Matched human knee OA cartilage and synovial fluid (n = 5) were analyzed by N-terminomics using Terminal Amine Isotopic Labeling of Substrates (TAILS), comprising labeling and enrichment of protein N-termini, high-resolution mass spectrometry and positional peptide mapping. Donor non-OA articular cartilage was digested with CMA1, MMP13 or ADAMTS5, and TAILS was used to identify cleavage sites, which were matched against cartilage and synovial fluid degradomes.

Results

Of over 20,000 cleaved peptides in the combined OA cartilage and synovial fluid degradomes, 677 peptides, originating from 153 proteins, were present in all cartilage and synovial fluid samples. CMA1, MMP13 and ADAMTS5 digestion of cartilage identified numerous cleavage sites for each protease and distinct cleavage site preferences. Peptides resulting from the activities of these proteases were detected in OA cartilage and synovial fluid.

Conclusions

Proteolytic fragments from both cartilage and circulating proteins are detectable by synovial fluid degradomics. CMA1, MMP13 and ADAMTS5 activity profiles in cartilage are distinct from each other and the previously determined HtrA1 profile. This work expands the proteolytic biomarker space for OA investigation, suggests that multiple, diverse proteases contribute to cartilage destruction, and demonstrates that their specific contributions can each be defined by multiple biomarkers.

查看原文

微信好友朋友圈 QQ好友复制链接

本刊更多论文

降解组学定义了从人类膝关节骨关节炎软骨到匹配滑液的蛋白水解信息流，以及分泌蛋白酶 ADAMTS5、MMP13 和 CMA1 对关节软骨破坏的贡献

蛋白水解软骨细胞外基质分解是骨关节炎（OA）发病机制中关节软骨损失的主要机制。我们试图确定匹配的膝关节OA软骨和滑膜液中的蛋白水解肽在整个蛋白质组范围内的重叠情况，以增加前瞻性生物标志物库，并将蛋白水解裂解归因于特定的分泌蛋白酶。

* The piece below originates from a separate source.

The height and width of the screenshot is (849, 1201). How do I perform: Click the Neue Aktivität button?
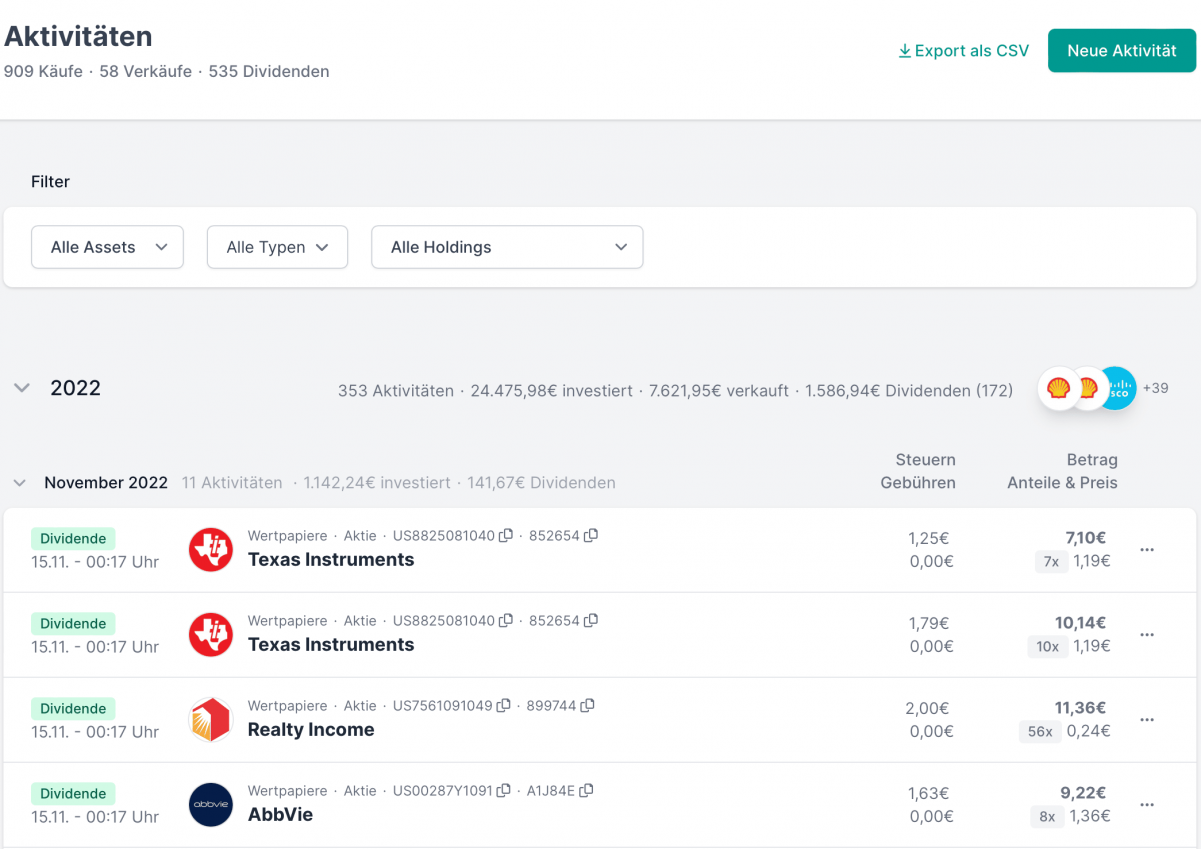(x=1121, y=50)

本文章由计算机程序翻译，如有差异，请以英文原文为准。

求助全文

约1分钟内获得全文去求助

来源期刊

Osteoarthritis and Cartilage 医学-风湿病学

CiteScore

11.70

自引率

7.10%

发文量

802

审稿时长

52 days

期刊介绍： Osteoarthritis and Cartilage is the official journal of the Osteoarthritis Research Society International. It is an international, multidisciplinary journal that disseminates information for the many kinds of specialists and practitioners concerned with osteoarthritis.